§ **WORK TO COMPLETE**:
A) List every header file named in the commit log.
B) Extend the commit log past its final line.

§ **READING TEXT**:
************

Martin Mares [Sun, 15 Jun 2003 20:20:51 +0000 (20:20 +0000)]
Added a straigtforward implementation of circular linked lists. They are
a small bit less efficient than our lists.h lists (testing against zero is
faster than testing against list head), but they are nicer and they save
one pointer per list head which makes them better for hash tables etc.
Martin Mares [Wed, 11 Jun 2003 13:50:09 +0000 (13:50 +0000)]
Functions working with tagged characters moved from index.h to a new
header file tagged-text.h. This also revealed a couple of unintentional
indirect includes.
Martin Mares [Wed, 11 Jun 2003 13:26:04 +0000 (13:26 +0000)]
Split URL fingerprinting inside indexer from the other fingerprints.
URL fingerprints will include server equivalence mappings and other
such hacks (for now the "www." hack), the other fingerprints (used
e.g. for hashing of strings in the index) won't.
Martin Mares [Wed, 11 Jun 2003 13:03:30 +0000 (13:03 +0000)]
Oops, the hash function for fingerprints was terribly biased. There should
be XOR, not OR. Also, the shifts are meaningless, because the fingerprint
hash is believed to be very well distributed.
Beware, this means that the current mainline is incompatible with string
indices generated by v2.4! For now, I'm not increasing the index version,
because word matching still works with old indices and I want to profile it.

************

§ **DATA SHOWN**:
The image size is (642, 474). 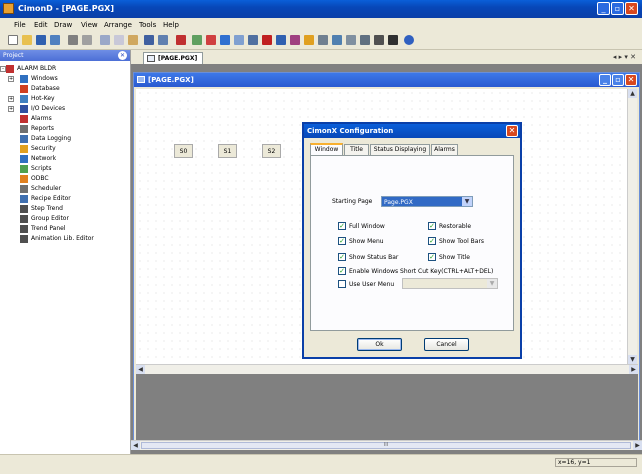 What do you see at coordinates (41, 25) in the screenshot?
I see `menu-edit: Edit` at bounding box center [41, 25].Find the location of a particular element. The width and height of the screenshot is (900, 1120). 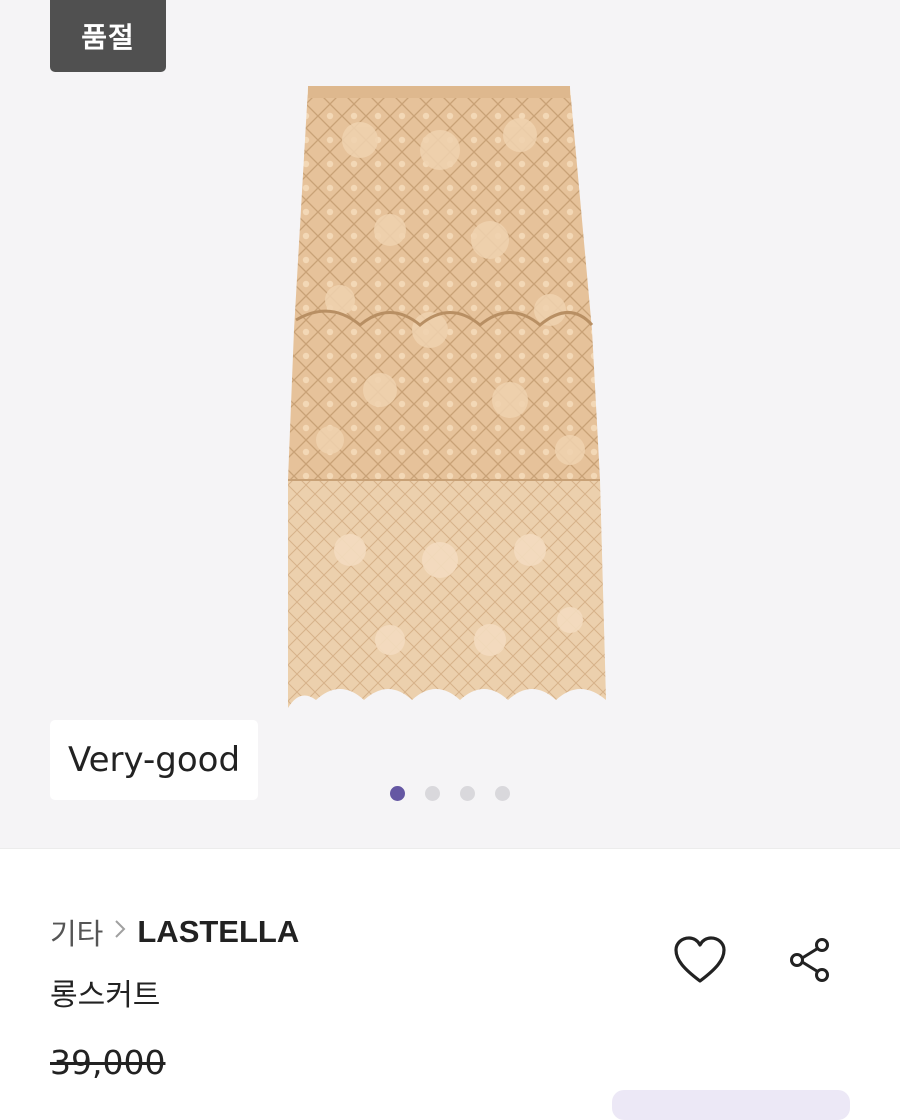

original-price: 39,000 is located at coordinates (108, 1062).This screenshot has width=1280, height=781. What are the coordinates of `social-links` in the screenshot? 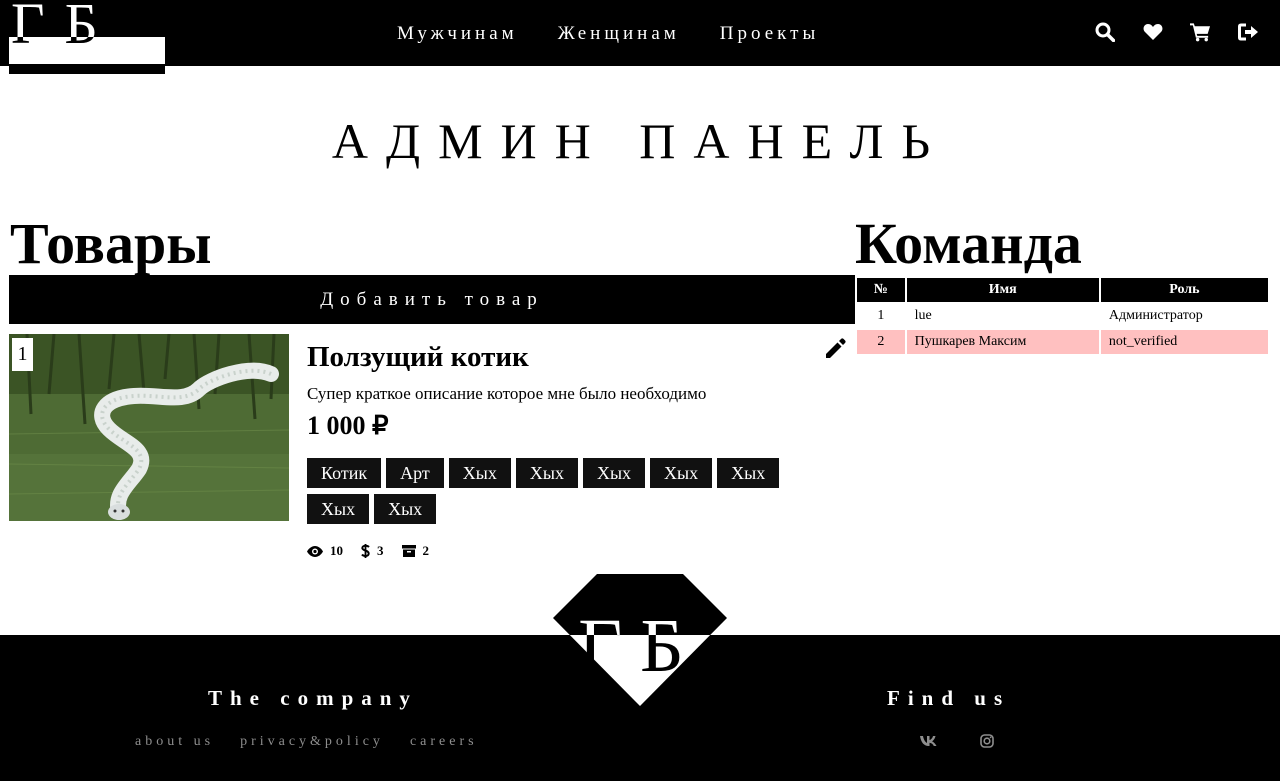 It's located at (958, 741). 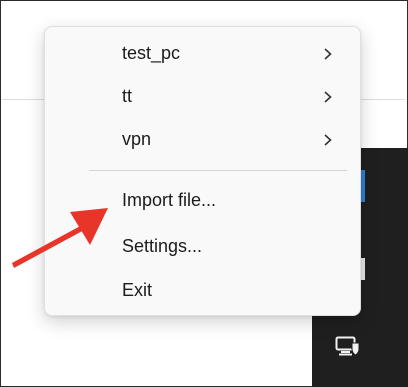 What do you see at coordinates (138, 290) in the screenshot?
I see `menu-item-label: Exit` at bounding box center [138, 290]. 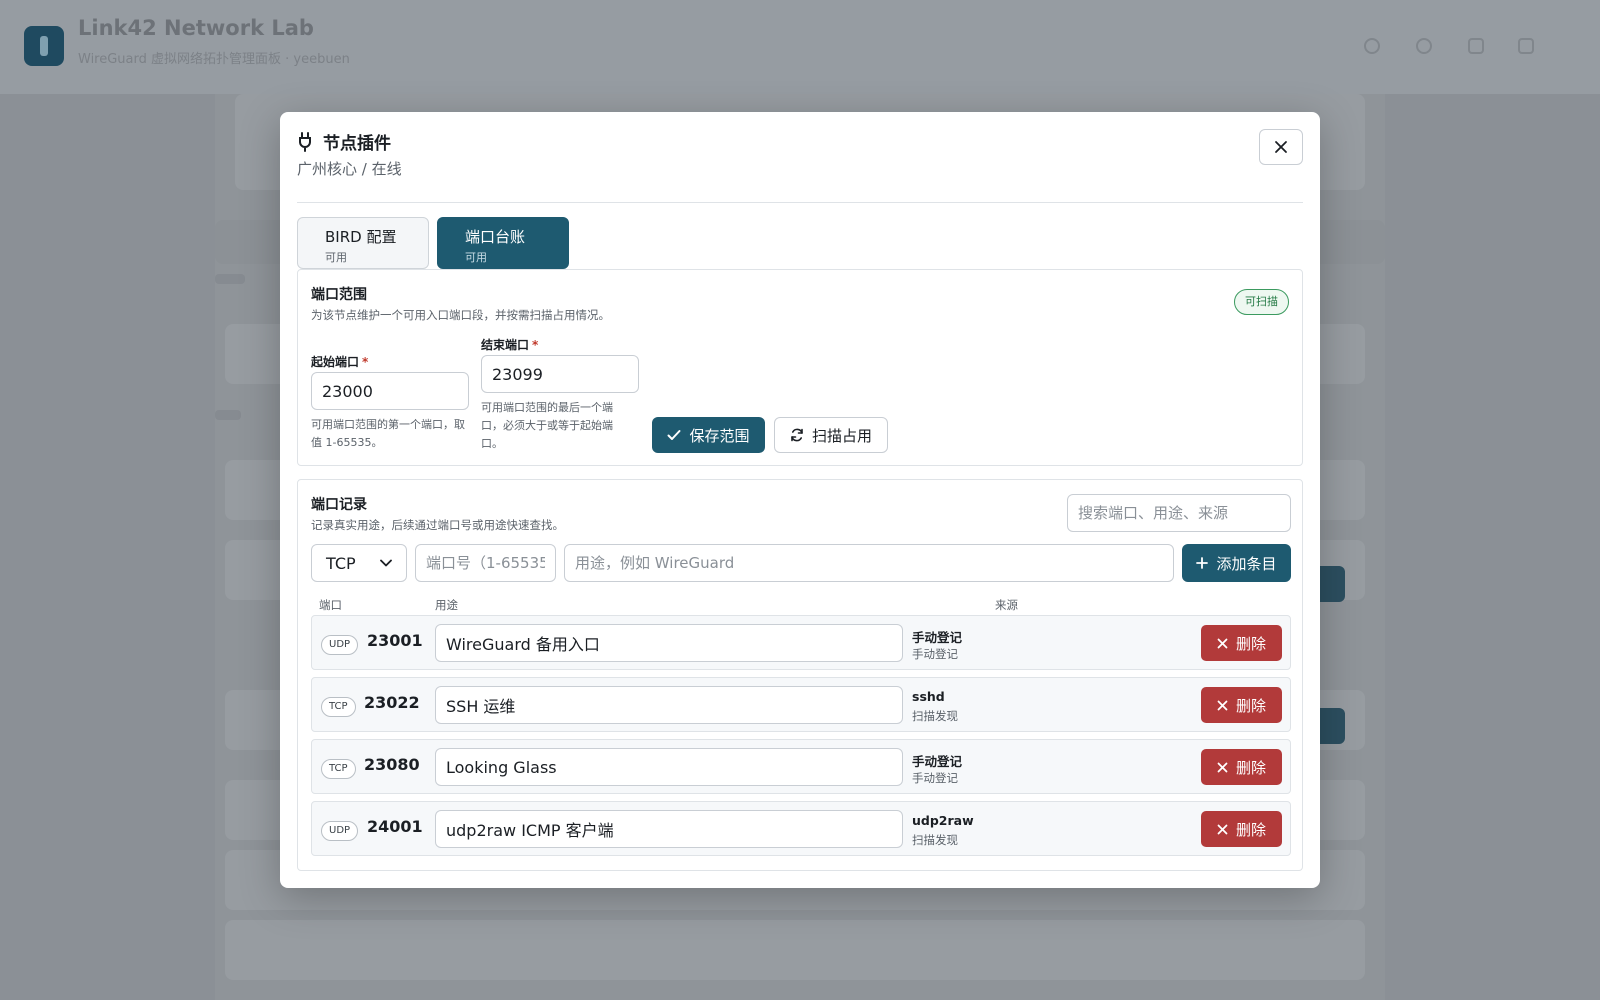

************

§ **RESULTS IN ORDER**:
A) lists.h, index.h, tagged-text.h

B)
Martin Mares [Wed, 4 Jun 2003 19:31:10 +0000 (19:31 +0000)]
Make sherlockd calculate per-filetype number of matched documents, including
those failing the FILETYPE filter. This breaks the nice abstraction of hiding
all filtering under EXTENDED_ATTRS, but it will allow us to get rid of lots
of STATS queries.
Martin Mares [Fri, 11 Apr 2003 17:04:02 +0000 (17:04 +0000)]
Added a new PURE attribute which means "this function can read global variables,
but it doesn't have any side effects" as opposed to CONST which promises
that no global variables will be touched.
Martin Mares [Mon, 24 Mar 2003 18:24:37 +0000 (18:24 +0000)]
More changes to the custom attribute mechanism:
o Introduced the concept of extended attributes which consist of the
custom attributes and some internally defined attributes handled
in the same way.
o FILETYPE and LANG are now extended attributes and they don't depend
on the customization module. This is probably much cleaner as it
reduces the overlap between custom parts and generic parts.
o No problems with linking liblang because of LANG attribute.
o idxdump got simplified.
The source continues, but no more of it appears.